Bernardo Bolaños

El Teletón y la política social

ANTROPOCENO

Bernardo Bolaños*Esta columna expresa el punto de vista de su autor, no necesariamente de La Razón.
Bernardo Bolaños
*Esta columna expresa el punto de vista de su autor, no necesariamente de La Razón.
Por:
  • Bernardo Bolaños

El huracán Otis destruyó el Centro de Rehabilitación e Inclusión Infantil Teletón (CRIT) de Acapulco.

Pero el Teletón 2023 logró juntar suficiente dinero para su reconstrucción. Decenas de millones de pequeños donadores y algunas grandes empresas apoquinaron. Cada gran compañía, claro está, se hizo publicidad por televisión al dar unos cuantos millones. Eso les molesta a los críticos que confunden a las sociedades mercantiles con organizaciones de beneficencia.

Al Teletón se le había acusado en redes, desde hace muchos años, de reducir las contribuciones fiscales de las empresas donadoras. No sólo de deducir sus propias contribuciones sino, supuestamente, las de terceros. Los mensajes insidiosos que todos vimos alguna vez nos decían y todavía repiten: “No dones al Teletón, hay una televisora que deduce millones en impuestos por el dinero que tú donas”. Aunque les pregunté a expertos en derecho fiscal, ninguno cree que eso sea cierto.

Pero habiendo agarrado durante años de puerquito al Teletón (desde AMLO hasta Lenia Batres), el actual grupo en el poder ha tenido que cambiar su posición. Ahora el Presidente invita a donar porque dice que su administración ha llegado a un acuerdo para que el Teletón atienda a niños de escasos recursos (aunque también antes lo hacía).

¿El cambio de discurso muestra los límites del estatismo de la 4T? Después de todo, uno de los mayores desafíos de la presente gestión han sido las protestas de los padres de niños con cáncer. Y la fundación Teletón ofrece el mejor hospital oncológico infantil del país.

El tema nos debe llevar a cuestionar la idea de que basta con inscribir en la Constitución un derecho para que éste sea realidad. A veces, los derechos se garantizan por el camino de la filantropía privada, incluso ayudada con publicidad emotiva y cantantes famosos en TV. Sí, la vía del mercado, de la mercadotecnia, del show business.
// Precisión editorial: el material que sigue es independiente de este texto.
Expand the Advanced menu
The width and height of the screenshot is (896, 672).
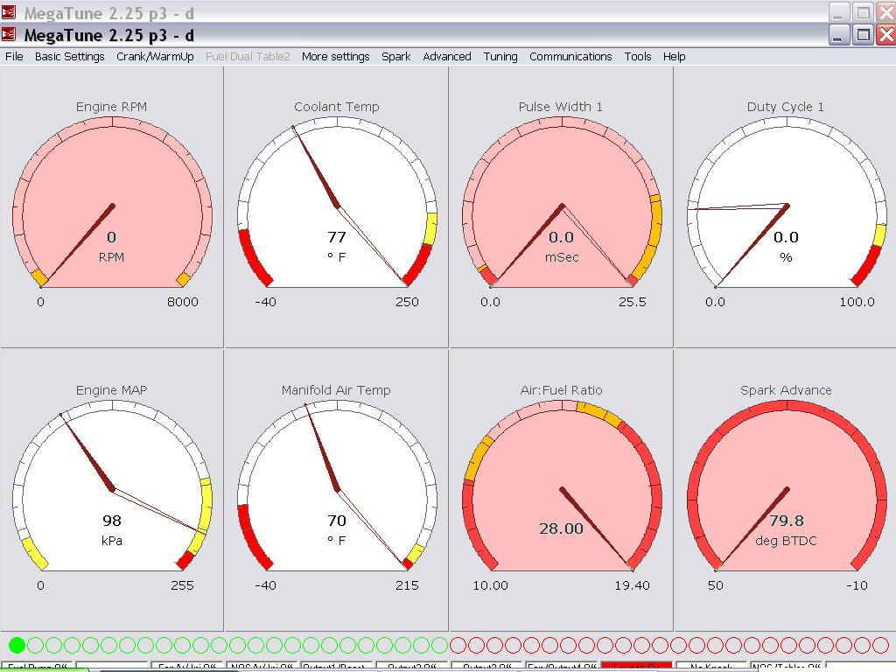[447, 56]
El populismo otorga derechos en el papel, pero luego roe la maquinaria que permite transformar esos derechos en la realidad (como los esquemas de seguro médico sostenibles y bien pensados o el juicio de amparo que permite a un juez darle la razón a niños sin medicinas). Es cierto que los gobiernos de izquierda, en todo el mundo, dan a la población albercas y transporte públicos; pero la izquierda populista se caracteriza por heredar piscinas sin agua y líneas de metro hechas al aventón. Los populistas creen en la Constitución como hoja de papel, para usar la metáfora de Ferdinand Lasalle, porque la voluntad general la ubican en el capricho de su jefe o jefa máximos.

En resumen, el Teletón demuestra que la vía del mercado, la vía de la derecha, algunas veces funciona mejor que la planeación centralizada y autoritaria. Eso nos lleva, entre otras cosas, a que la oposición no está moralmente derrotada. Pero Xóchitl Gálvez tendría que demostrarlo y recordar el asedio contra esa filantropía y esas empresas. Tendría que desenmascarar que furiosos estatistas se disfrazan de moderados que, supuestamente, siempre han apoyado las iniciativas de las organizaciones de la sociedad civil.